In ogni cosa che Aldo Moro ha pensato, scritto, detto, risalta il rispetto della libertà dell’uomo, il riconoscimento della sua dignità, la condivisione di una precisa responsabilità. Insomma, la democrazia che si concretizza quando la politica permette alla libertà di coniugarsi in ogni dimensione umana. Il ricordo di Antonello Di Mario a pochi giorni dal 44° anniversario della morte
Sono 44 anni che Aldo Moro non c’è più. A volte proviamo ad immaginare quello che avrebbe fatto se fosse stato ancora in vita in questa fase di crisi profonda. Un esercizio di pura fantasia, dato che lo statista sarebbe un ultracentenario, forse senatore a vita dopo esser diventato Presidente della Repubblica nell’estate del 1978. Invece, il 9 maggio di quell’anno i terroristi delle Brigate Rosse l’hanno ucciso, dopo averlo tenuto prigioniero per 54 giorni in uno spazio ristretto e spoglio.
Credo che Aldo Moro si sarebbe preoccupato di tenere unito il Paese, di rassicurare i cittadini, di fare in modo che nessuno rimanesse escluso e l’Italia isolata nel contesto europeo e nel quadro internazionale. E avrebbe avuto anche timore per un virus dilagante di cui non si conoscevano antidoti scientifici e vaccini risolutivi. Lui temeva molto le malattie e consigliava medicine e cure a chi aveva problemi di salute: lo faceva coi suoi familiari, amici, colleghi ed addirittura con gli studenti al termine delle lezioni universitarie. Nel corso di un congresso democristiano, Mariano Rumor, presidente del Consiglio ebbe un malore. Aldo Moro, che gli era accanto, tirò fuori da una delle sue borse che teneva sempre con sé una compressa che il premier riuscì ad inghiottire, riprendendosi miracolosamente. In quelle borse, di cui si è tanto parlato, lo statista portava documenti riservati, appunti, le tesi dei suoi laureandi di Scienze politiche, ma anche farmaci di ogni tipo. Moro ha rappresentato tante cose, tutte diverse, ma esercitate nella piena libertà anche negli ultimi giorni quando ha pensato, scritto e pregato in uno stato di grande costrizione e totale solitudine.

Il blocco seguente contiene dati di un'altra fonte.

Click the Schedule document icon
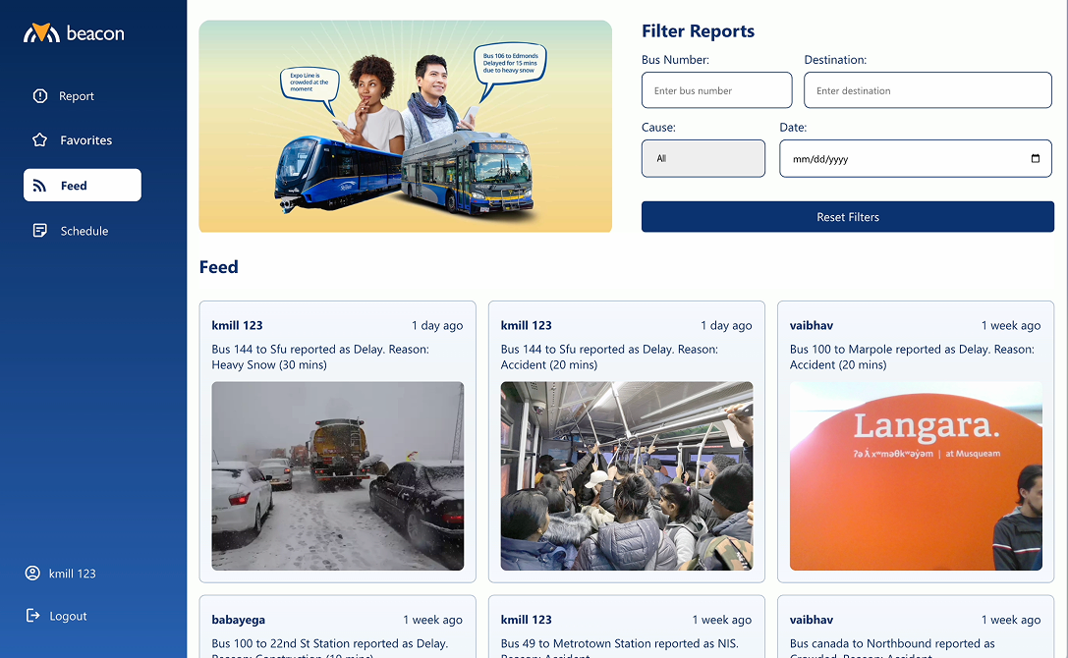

L’uomo è creato nel segno della libertà e ne porta la responsabilità, nella dignità che la caratterizza e nel compito necessario per attuarla. In ogni cosa che Aldo Moro ha pensato, scritto, detto, risalta il rispetto della libertà dell’uomo, il riconoscimento della sua dignità, la condivisione di una precisa responsabilità. Insomma, la democrazia che si concretizza quando la politica permette alla libertà di coniugarsi in ogni dimensione umana. La politica, quindi, che ha un senso solo quando parte dall’uomo ed arriva all’uomo. Ogni violazione della democrazia rappresenta un’azione contro la libertà che si ritorce non solo contro l’uomo, ma anche contro lo Stato. La cifra della libertà morotea sta nella consapevolezza che anche in uno stato di necessità qualcosa di buono può emergere a favore del bene comune e contro chi causa il male. Per Moro il bene prevaleva sempre sul male, non si vergognava mai di parlare di cose proprio come il bene ed il male mantenendo la volontà di cercare sempre la verità, di usare le parole giuste per capirla e condividerla.
“Agire uniti nella diversità” è un articolo pubblicato su Il Giorno, il 10 aprile del 1977, Aldo Moro invita a riflettere sugli ostacoli che si frappongono alla liberazione dell’uomo nella società. ”L’esperienza politica – scrive – come esigenza di realizzare la giustizia nell’ordine sociale, di superare la tentazione del particolare per attingere valori universali, è coinvolta dunque nello sforzo di fare, mediante il consenso e la legge, l’uomo più uomo e la società più giusta. Il che vuol dire perseguire, con gradualità e limiti certo inevitabili, la salvezza annunciata, ad un tempo luminosamente certa e paurosamente lontana. Possiamo tutti insieme, dobbiamo tutti sperare, provare, soffrire, creare, per rendere reale, al limite delle possibilità, sul piano personale, come su quello sociale, due piani appunto che si collegano ed influenzano profondamente, un destino irrinunciabile che segna il riscatto dalla meschinità e dall’egoismo. In questo muovere tutti verso una vita più alta, c’è naturalmente spazio per la diversità, il contrasto, perfino la tensione. Eppure, anche se talvolta profondamente divisi, anche ponendoci, se necessario, come avversari, sappiamo di avere in comune, ciascuno per la propria strada, la possibilità e il dovere di andare più lontano e più in alto”.